El gigante chino de vehículos eléctricos BYD está redoblando su apuesta por la tecnología de carga súper rápida para combatir la desaceleración de las ventas nacionales y atraer a los conductores que hasta ahora se han resistido a abandonar la gasolina, un movimiento destinado a afilar su ventaja en un mercado hipercompetitivo.
"La carga flash es muy importante para BYD porque resuelve la última barrera para la adopción de los vehículos eléctricos", afirmó Stella Li, vicepresidenta ejecutiva de la compañía, en una entrevista con Reuters. "Esto significa que ahora podemos competir con el mercado de la gasolina".
Las baterías de segunda generación de la empresa pueden cargarse del 20% al 97% en menos de 12 minutos, incluso en temperaturas frías, y pueden ofrecer una autonomía de conducción de 777 kilómetros (483 millas). Para respaldar la nueva tecnología, BYD planea un despliegue ambicioso de unas 20.000 estaciones de carga flash en China y 6.000 en el extranjero durante los próximos 12 meses.
El giro estratégico se produce mientras BYD, que superó a Tesla como el principal fabricante de vehículos eléctricos del mundo en 2025, enfrenta siete meses consecutivos de caída en las ventas nacionales. La desaceleración es el resultado de una feroz guerra de precios con rivales locales como Geely y Leapmotor, lo que ejerce presión sobre la posición que alguna vez fue inexpugnable del fabricante en China.
Tras un ascenso meteórico que lo llevó a superar a Volkswagen como el principal fabricante de automóviles de China en 2024, el dominio nacional de BYD está siendo desafiado. "No es que a BYD le esté yendo necesariamente mal", dijo Pedro Pacheco, analista de Gartner. "Pero estaban creciendo tan rápido que donde están ahora parece malo".
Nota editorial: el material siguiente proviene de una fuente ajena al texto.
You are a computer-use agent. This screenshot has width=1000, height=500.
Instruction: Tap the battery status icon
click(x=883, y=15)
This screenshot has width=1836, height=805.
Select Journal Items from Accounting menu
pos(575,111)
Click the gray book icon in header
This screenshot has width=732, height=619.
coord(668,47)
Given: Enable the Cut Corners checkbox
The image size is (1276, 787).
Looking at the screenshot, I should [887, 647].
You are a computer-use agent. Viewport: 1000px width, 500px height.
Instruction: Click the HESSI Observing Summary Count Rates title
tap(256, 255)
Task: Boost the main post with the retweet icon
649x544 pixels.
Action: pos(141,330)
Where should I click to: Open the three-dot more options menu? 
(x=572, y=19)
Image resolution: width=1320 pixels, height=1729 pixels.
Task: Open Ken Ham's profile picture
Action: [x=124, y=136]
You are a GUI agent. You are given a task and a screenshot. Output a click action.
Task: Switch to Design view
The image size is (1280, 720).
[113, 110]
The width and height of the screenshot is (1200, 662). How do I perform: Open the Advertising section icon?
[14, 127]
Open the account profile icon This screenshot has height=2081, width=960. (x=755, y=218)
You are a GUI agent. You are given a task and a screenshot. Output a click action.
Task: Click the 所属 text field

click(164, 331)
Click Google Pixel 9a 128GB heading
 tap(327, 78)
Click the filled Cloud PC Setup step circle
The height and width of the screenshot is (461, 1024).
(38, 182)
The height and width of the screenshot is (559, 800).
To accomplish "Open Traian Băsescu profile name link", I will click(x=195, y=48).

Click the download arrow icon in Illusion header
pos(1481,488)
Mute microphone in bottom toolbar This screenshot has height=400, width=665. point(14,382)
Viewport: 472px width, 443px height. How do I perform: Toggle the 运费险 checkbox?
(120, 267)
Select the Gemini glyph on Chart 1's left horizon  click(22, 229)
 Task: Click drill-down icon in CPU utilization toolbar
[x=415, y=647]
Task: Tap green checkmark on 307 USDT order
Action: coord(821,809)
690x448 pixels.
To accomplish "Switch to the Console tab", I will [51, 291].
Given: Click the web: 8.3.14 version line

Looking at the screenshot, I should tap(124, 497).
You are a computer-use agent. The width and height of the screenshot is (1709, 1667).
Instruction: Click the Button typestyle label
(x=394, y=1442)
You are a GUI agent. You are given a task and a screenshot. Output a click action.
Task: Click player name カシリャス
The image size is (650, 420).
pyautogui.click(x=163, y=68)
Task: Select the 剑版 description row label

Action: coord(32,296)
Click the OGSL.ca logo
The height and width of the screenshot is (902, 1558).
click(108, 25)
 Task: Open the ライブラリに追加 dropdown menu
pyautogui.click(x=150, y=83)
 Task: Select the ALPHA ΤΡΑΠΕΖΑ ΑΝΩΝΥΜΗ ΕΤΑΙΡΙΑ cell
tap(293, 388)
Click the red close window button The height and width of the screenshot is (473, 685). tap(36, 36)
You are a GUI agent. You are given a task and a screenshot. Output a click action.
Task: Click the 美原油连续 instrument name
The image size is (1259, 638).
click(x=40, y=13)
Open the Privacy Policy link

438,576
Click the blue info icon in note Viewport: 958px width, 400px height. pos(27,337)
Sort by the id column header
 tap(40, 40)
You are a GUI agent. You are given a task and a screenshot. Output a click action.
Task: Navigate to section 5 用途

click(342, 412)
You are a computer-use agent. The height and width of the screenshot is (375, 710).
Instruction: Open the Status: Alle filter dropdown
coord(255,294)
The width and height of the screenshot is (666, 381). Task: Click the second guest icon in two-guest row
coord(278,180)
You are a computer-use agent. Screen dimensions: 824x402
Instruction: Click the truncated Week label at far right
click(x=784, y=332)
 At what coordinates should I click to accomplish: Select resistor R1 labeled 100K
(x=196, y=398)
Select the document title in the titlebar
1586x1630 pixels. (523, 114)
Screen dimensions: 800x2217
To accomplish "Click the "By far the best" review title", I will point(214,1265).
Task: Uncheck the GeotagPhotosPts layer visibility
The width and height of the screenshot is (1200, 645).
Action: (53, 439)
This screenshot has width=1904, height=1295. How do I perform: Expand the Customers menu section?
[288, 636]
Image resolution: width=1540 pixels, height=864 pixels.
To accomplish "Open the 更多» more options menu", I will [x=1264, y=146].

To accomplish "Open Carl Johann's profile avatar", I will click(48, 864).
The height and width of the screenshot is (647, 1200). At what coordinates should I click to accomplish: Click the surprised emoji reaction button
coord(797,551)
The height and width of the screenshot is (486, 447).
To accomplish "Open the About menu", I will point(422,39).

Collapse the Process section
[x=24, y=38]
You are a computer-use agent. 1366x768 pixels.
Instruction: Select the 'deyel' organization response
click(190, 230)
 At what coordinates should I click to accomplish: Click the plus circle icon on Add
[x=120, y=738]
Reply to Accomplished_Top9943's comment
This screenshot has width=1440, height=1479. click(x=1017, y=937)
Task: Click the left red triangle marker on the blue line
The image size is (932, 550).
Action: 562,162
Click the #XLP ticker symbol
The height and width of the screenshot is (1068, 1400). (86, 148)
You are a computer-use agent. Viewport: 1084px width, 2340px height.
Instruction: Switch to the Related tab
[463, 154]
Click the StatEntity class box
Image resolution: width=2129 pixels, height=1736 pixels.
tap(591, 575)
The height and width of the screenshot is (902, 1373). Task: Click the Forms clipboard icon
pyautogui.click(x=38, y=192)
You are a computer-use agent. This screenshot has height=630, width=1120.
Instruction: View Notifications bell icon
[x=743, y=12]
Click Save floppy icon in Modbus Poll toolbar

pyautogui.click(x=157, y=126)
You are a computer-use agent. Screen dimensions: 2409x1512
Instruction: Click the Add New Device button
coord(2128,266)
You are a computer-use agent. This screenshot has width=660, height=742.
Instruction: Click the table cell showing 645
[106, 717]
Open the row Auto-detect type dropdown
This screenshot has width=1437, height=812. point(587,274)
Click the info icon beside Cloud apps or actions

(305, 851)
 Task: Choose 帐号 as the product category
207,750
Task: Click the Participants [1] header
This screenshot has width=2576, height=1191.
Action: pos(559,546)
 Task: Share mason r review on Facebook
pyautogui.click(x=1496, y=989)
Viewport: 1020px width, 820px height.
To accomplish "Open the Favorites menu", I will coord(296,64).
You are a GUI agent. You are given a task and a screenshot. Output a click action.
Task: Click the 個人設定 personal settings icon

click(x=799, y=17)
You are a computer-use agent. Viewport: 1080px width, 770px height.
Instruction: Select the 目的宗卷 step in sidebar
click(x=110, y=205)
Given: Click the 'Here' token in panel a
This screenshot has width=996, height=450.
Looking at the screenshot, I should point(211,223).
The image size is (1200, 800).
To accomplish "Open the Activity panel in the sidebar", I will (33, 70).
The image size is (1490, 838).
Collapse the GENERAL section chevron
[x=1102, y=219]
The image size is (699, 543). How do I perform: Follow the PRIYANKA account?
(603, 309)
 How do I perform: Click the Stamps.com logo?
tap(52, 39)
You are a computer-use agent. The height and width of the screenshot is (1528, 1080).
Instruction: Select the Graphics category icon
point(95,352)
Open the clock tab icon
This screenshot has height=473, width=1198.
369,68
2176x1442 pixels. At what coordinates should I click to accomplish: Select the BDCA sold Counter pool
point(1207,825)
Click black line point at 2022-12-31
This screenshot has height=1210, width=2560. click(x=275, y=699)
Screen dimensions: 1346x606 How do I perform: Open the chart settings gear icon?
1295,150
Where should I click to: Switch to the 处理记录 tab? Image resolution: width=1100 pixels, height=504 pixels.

Mientras que el mercado local presenta desafíos, BYD se está expandiendo agresivamente en el extranjero. Las ventas en Europa aumentaron un 270% en 2025, y crecieron un 156% a nivel mundial fuera de China en el primer trimestre de 2026. La empresa confía en alcanzar su objetivo de ventas en el extranjero de 1,5 millones de vehículos este año, después de alcanzar el millón en 2025. Para 2030, BYD aspira a que la mitad de sus ventas de coches nuevos provenga de los mercados internacionales.
Un foso defensivo basado en las baterías
BYD considera que su avanzada tecnología de baterías es un diferenciador clave y un "fuerte foso defensivo", según Li. Al abordar el persistente problema de los largos tiempos de carga —una de las principales razones de la duda de los consumidores—, la empresa espera ganarse a un nuevo segmento del mercado que anteriormente era fiel a los motores de combustión interna.
Para los inversores, el enfoque de BYD en la infraestructura de carga representa una apuesta intensiva en capital para asegurar una cuota de mercado a largo plazo. Aunque las acciones de la compañía han caído un 25% desde su máximo en mayo de 2025, el éxito de esta red global de carga será un factor crítico para justificar su valoración frente a rivales de vehículos eléctricos como Tesla y fabricantes tradicionales. La capacidad de la empresa para ejecutar este ambicioso plan de infraestructura determinará si puede convertir su rápido crecimiento en el extranjero en una presencia global sostenible.
Este artículo es solo para fines informativos y no constituye asesoramiento de inversión.